In the mailing-list message below, which two new ndos does the i40e patch implement?

Page extract ▸
:::::
[<prev] [next>] [<thread-prev] [day] [month] [year] [list]
Message-ID: <CAJ+HfNi9xfzDcOmnei4qK4qq7+Es2mm70YCcCPyfOvn8uzBX5A@mail.gmail.com>
Date: Wed, 21 Mar 2018 18:00:59 +0100
From: Björn Töpel <bjorn.topel@...il.com>
To: Alexander Duyck <alexander.duyck@...il.com>
Cc: Jeff Kirsher <jeffrey.t.kirsher@...el.com>,
intel-wired-lan <intel-wired-lan@...ts.osuosl.org>,
Björn Töpel <bjorn.topel@...el.com>,
"Karlsson, Magnus" <magnus.karlsson@...el.com>,
Netdev <netdev@...r.kernel.org>,
"Duyck, Alexander H" <alexander.h.duyck@...el.com>
Subject: Re: [PATCH] i40e: add support for XDP_REDIRECT
2018-03-21 17:40 GMT+01:00 Alexander Duyck <alexander.duyck@...il.com>:
> On Wed, Mar 21, 2018 at 9:15 AM, Björn Töpel <bjorn.topel@...il.com> wrote:
>> From: Björn Töpel <bjorn.topel@...el.com>
>>
>> The driver now acts upon the XDP_REDIRECT return action. Two new ndos
>> are implemented, ndo_xdp_xmit and ndo_xdp_flush.
:::::
Provided material ▸
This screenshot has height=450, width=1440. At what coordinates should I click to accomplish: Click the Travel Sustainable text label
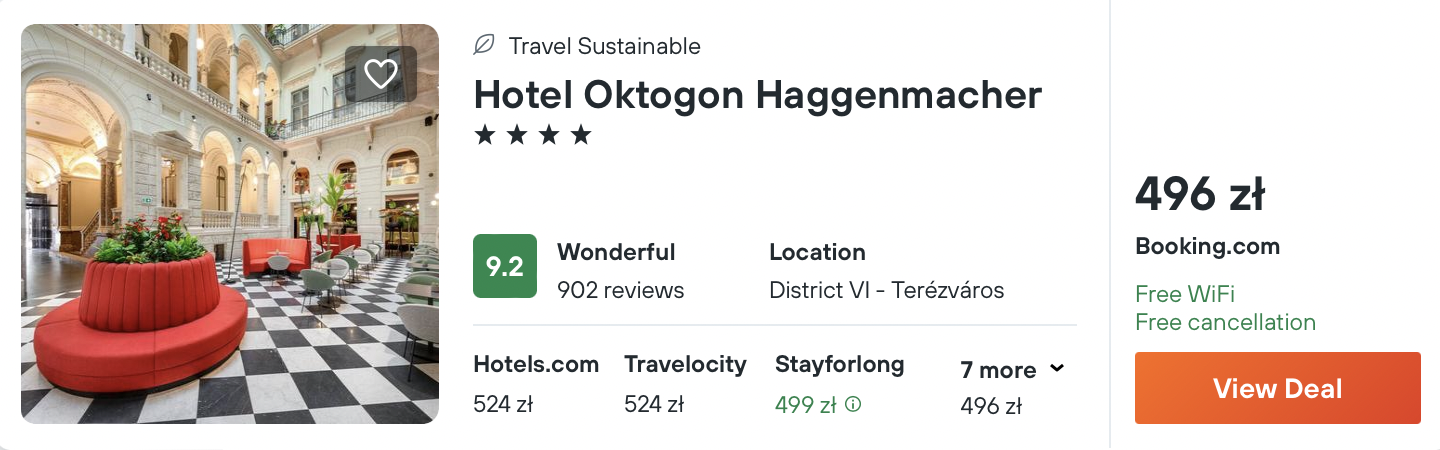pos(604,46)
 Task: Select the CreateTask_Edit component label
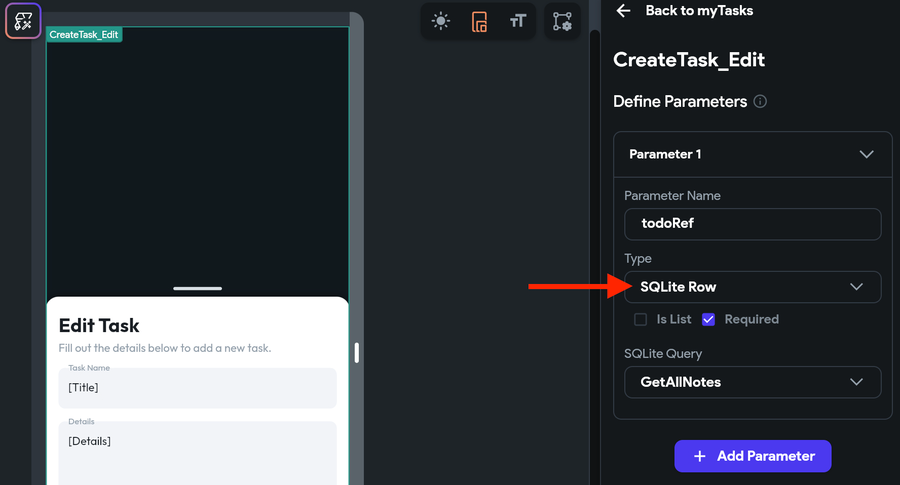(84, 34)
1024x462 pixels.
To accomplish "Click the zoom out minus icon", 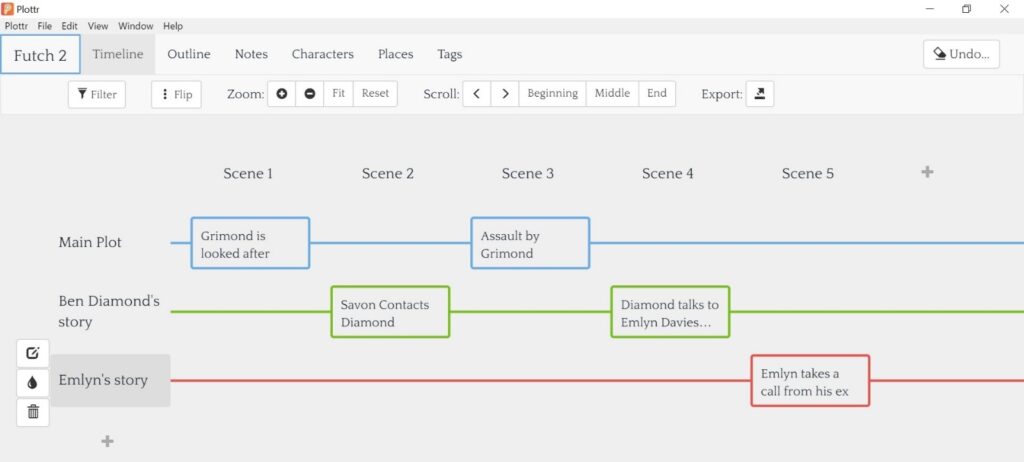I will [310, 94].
:::::
Full output ▸
ndo_xdp_xmit and ndo_xdp_flush